TASK TO CARRY OUT: Print the part that opens with the line containing "Task: Click the word 'deb' inside the quotes" and closes with the line containing "Action: [408, 76]", both of those lines included, exactly as they appear. Leave the pictures out.

DATA SHOWN:
_ _ _

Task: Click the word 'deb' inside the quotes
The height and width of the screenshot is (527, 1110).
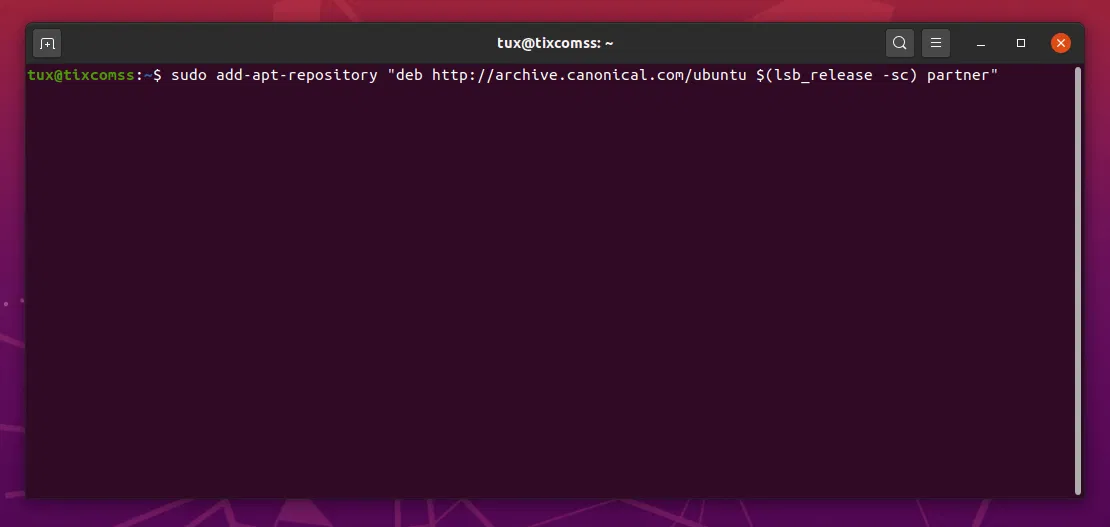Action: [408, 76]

_ _ _

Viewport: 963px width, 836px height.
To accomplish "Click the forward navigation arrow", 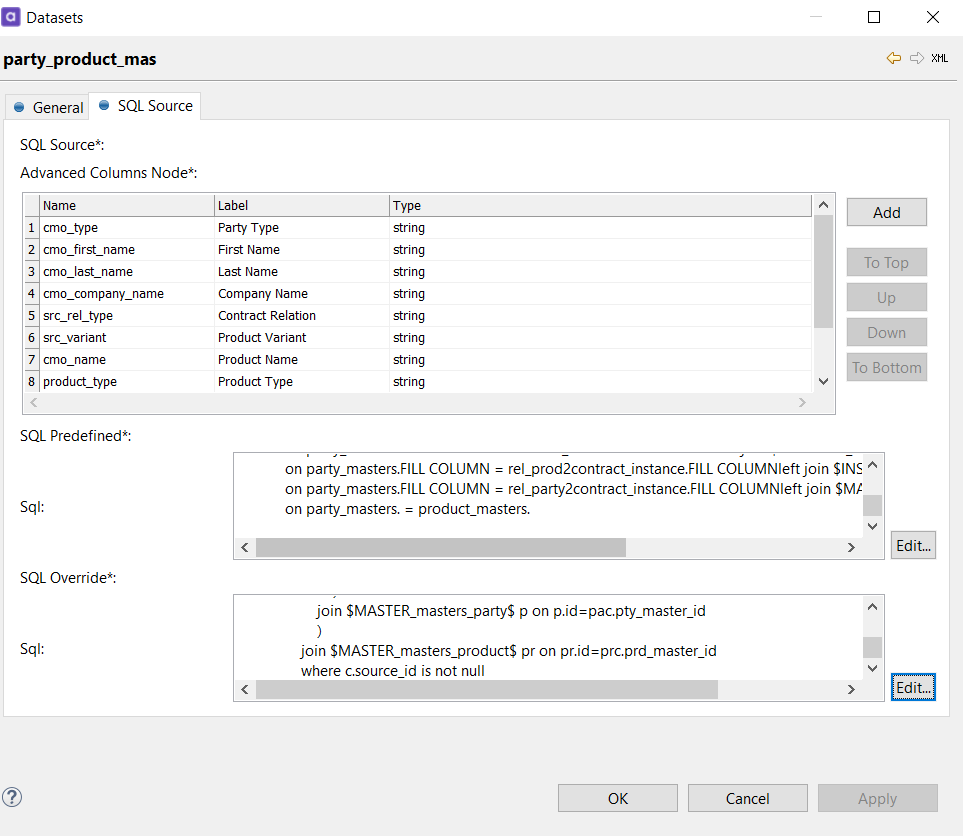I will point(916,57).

_ _ _

REPLY:
Task: Click the word 'deb' inside the quotes
The height and width of the screenshot is (527, 1110).
Action: [408, 76]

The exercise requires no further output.